Gdyńska firma chciała dokupić nawet 4,3 mln akcji KI i tym samym zwiększyć swój udział w firmie z 32,99 do 66 proc. Plan jednak nie wypalił. Fundusz Waterland, który posiada ponad 61 proc. udziałów w Kredyt Inkaso, nie odpowiedział na wezwanie. Zapisami objęto jedynie 6094 akcje, podczas gdy firma zakłada, że nabędzie minimalnie 3,49 mln walorów. Mimo że warunek się nie ziścił, Best zdecydował się nabyć papiery, które zgłoszono w wezwaniu.

GG Parkiet

– Chociaż fundusz Waterland nie odpowiedział na wezwanie, to przekroczyliśmy próg 33 proc. ogółu głosów w Kredyt Inkaso, co w przypadku podjęcia decyzji o dalszym zwiększaniu zaangażowania w spółkę daje nam możliwość nabywania akcji do poziomu 66 proc. bez konieczności ogłaszania po raz kolejny wezwania. W tym kontekście można więc powiedzieć, że wykorzystaliśmy okazję – mówi „Parkietowi" Krzysztof Borusowski, prezes firmy Best. Jak jednak podkreśla, bierna postawa funduszu Waterland w wezwaniu nie oznacza, że temat Kredyt Inkaso można uznać za zamknięty.
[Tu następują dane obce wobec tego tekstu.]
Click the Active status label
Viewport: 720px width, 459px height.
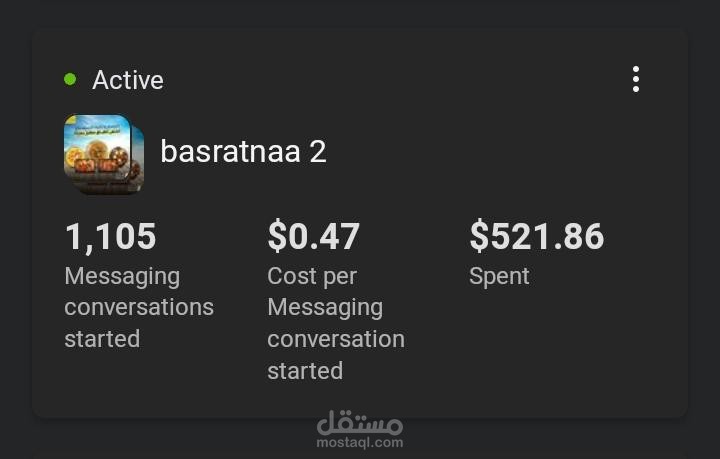(127, 80)
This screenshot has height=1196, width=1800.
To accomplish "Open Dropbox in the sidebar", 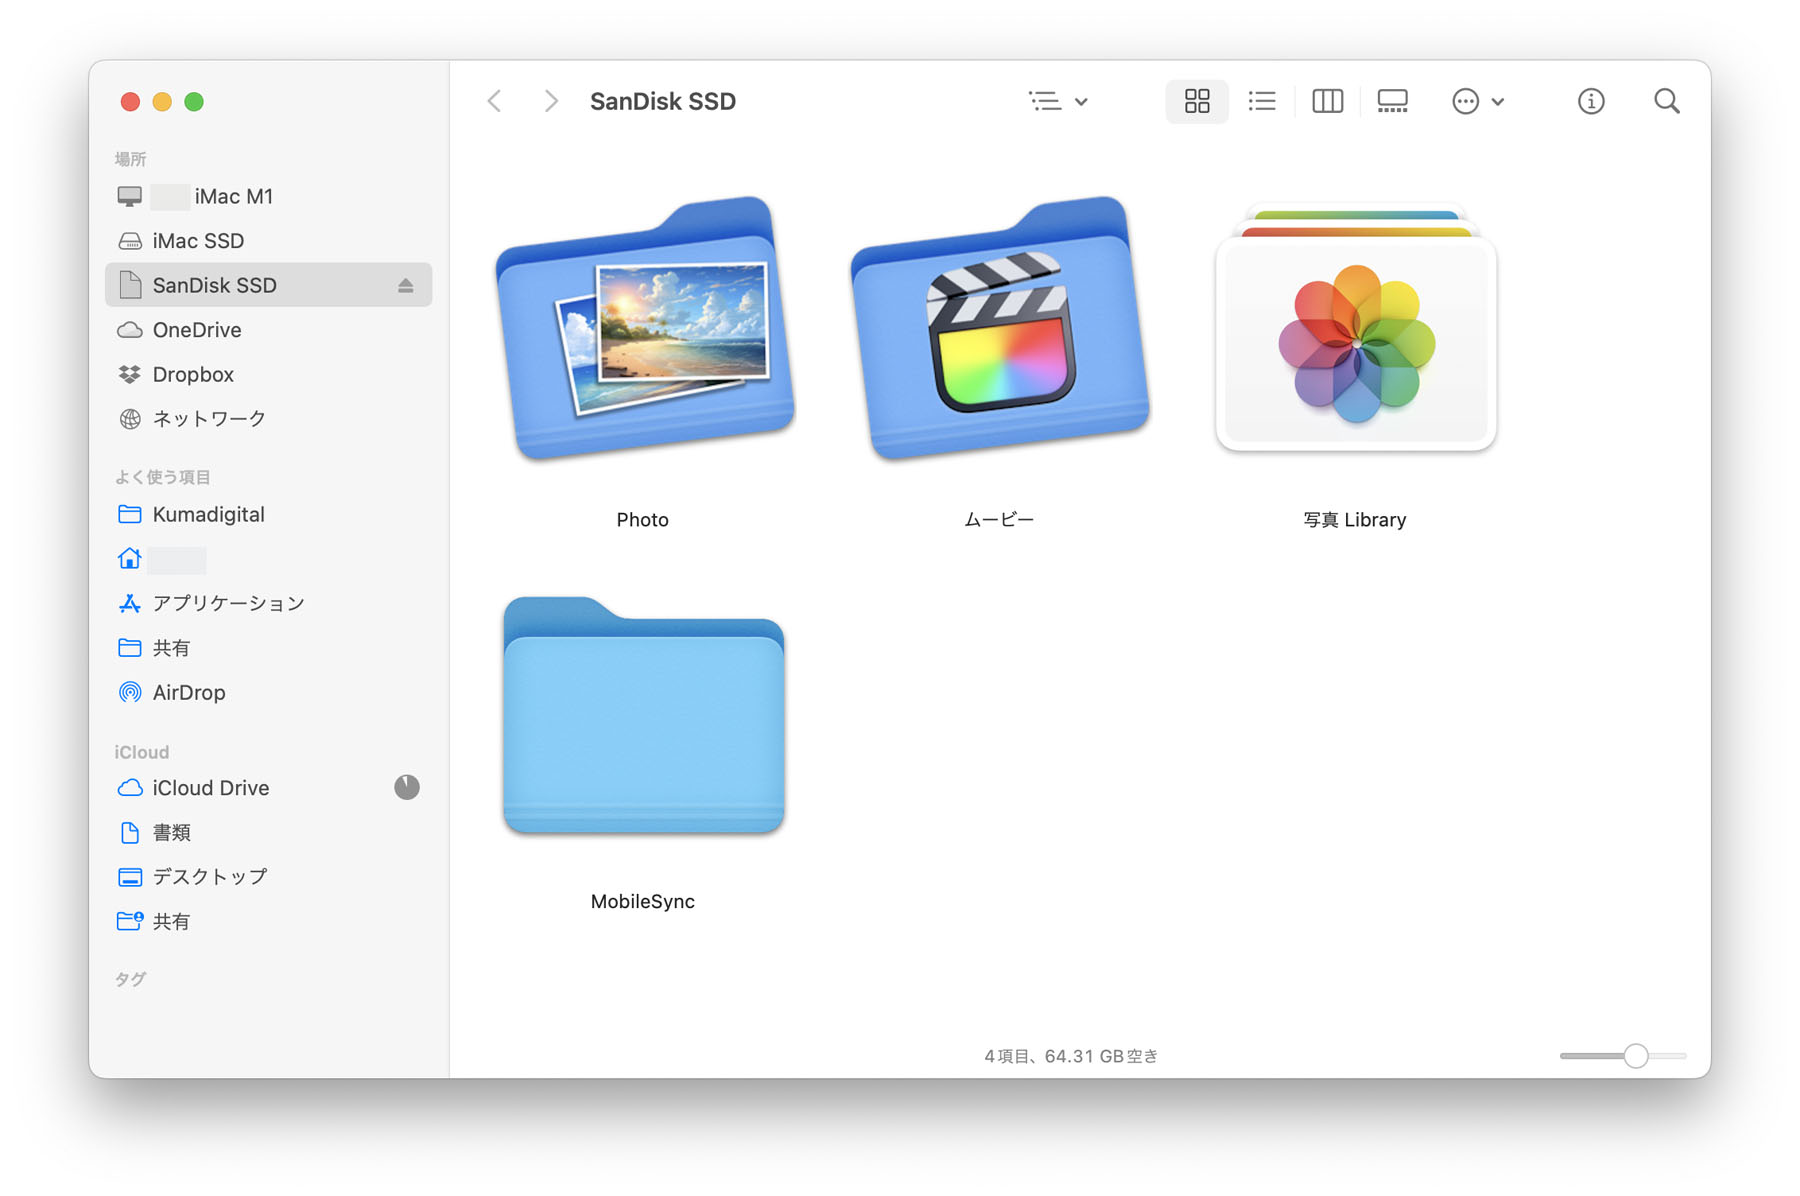I will click(192, 374).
– Samo wezwanie było zaproszeniem akcjonariuszy, w tym funduszu Waterland, do rozmów o sprzedaży akcji spółki. Wynik wezwania jest jednoznaczną odpowiedzią, jak to zaproszenie zostało przyjęte. Niemniej jesteśmy otwarci na rozmowę i bierzemy pod uwagę różne scenariusze. Best jest na fali wznoszącej, co potwierdzają kolejne wyniki publikowane przez naszą spółkę. Wyniki Kredyt Inkaso rozczarowują. Fundusz Waterland jest odpowiedzialny za pieniądze inwestorów i na pewno to dostrzega. Fundusze private equity mają to do siebie, że mają określony horyzont czasowy inwestycji i wcześniej czy później Waterland będzie musiał podjąć decyzję, co dalej zrobić z udziałami w Kredyt Inkaso – mówi Borusowski.
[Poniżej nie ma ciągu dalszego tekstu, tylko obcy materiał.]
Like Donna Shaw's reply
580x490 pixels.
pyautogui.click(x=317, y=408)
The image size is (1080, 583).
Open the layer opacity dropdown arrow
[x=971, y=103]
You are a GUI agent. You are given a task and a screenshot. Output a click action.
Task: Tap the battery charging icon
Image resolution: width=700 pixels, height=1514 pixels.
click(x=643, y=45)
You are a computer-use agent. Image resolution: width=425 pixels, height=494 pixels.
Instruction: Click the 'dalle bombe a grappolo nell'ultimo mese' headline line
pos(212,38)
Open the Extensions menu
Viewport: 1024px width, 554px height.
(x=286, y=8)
Wiele więc wskazuje na to, że saga z Bestem i Kredyt Inkaso, a ostatnio też z funduszem Waterland w roli głównej, będzie miała kolejny rozdział. Jak można usłyszeć w branży windykacyjnej, Krzysztof Borusowski to twardy gracz i na pewno tak łatwo nie odpuści tej inwestycji. Tym bardziej że Best, kiedy kupował pakiet prawie 33 proc. akcji Kredyt Inkaso, płacił za jeden walor 40 zł. Obecnie na GPW akcje spółki są wyceniane na 22,5 zł. Na razie firma sporo więc traci na tej inwestycji. Cena w zakończonym właśnie wezwaniu wynosiła natomiast 22 zł.